▸ Your instructions: Reproduce word for word the lines of the listing that fall between the line holding "What are the" and the line holding "This screenshot has", inclusive, and nothing more.
[Opening Data supplied section]
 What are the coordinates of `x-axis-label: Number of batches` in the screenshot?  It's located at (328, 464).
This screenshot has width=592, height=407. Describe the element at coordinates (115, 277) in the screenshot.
[Closing Data supplied section]
[Opening Data supplied section]
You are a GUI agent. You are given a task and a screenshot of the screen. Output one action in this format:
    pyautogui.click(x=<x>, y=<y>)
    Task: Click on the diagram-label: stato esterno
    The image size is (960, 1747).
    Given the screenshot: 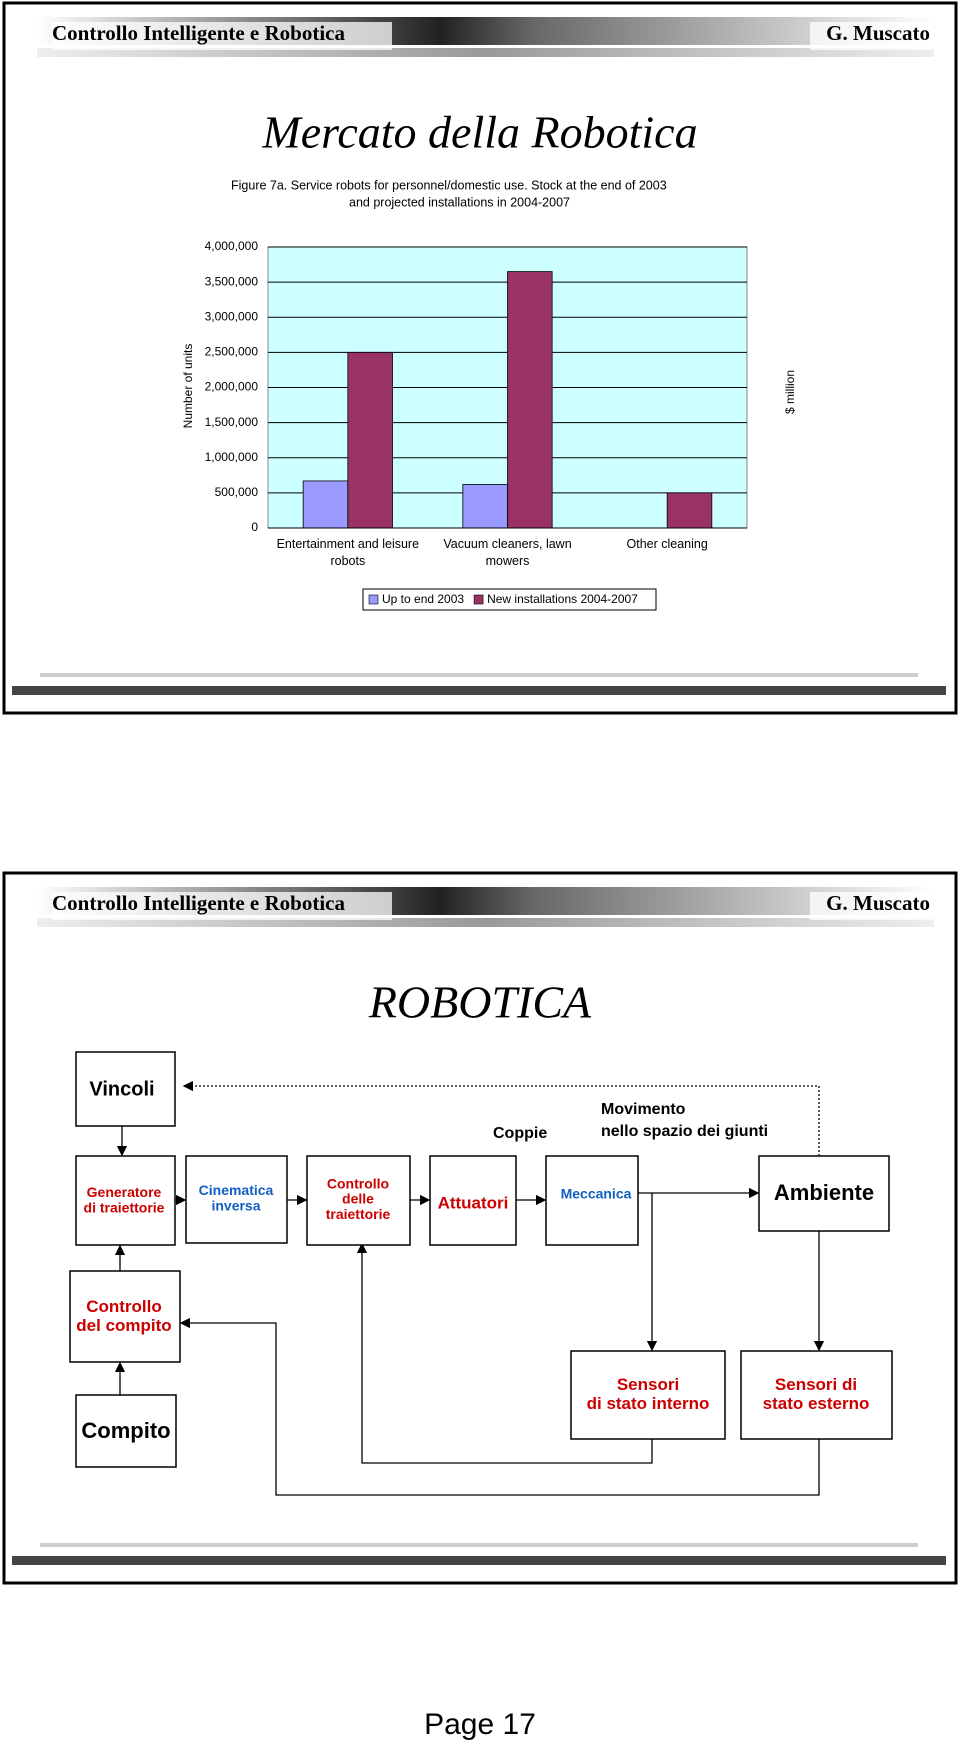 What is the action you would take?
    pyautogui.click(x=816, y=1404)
[Closing Data supplied section]
▸ Answer space:
 What are the coordinates of `x-axis-label: Number of batches` in the screenshot?  It's located at (328, 464).
This screenshot has width=592, height=407. Describe the element at coordinates (115, 277) in the screenshot.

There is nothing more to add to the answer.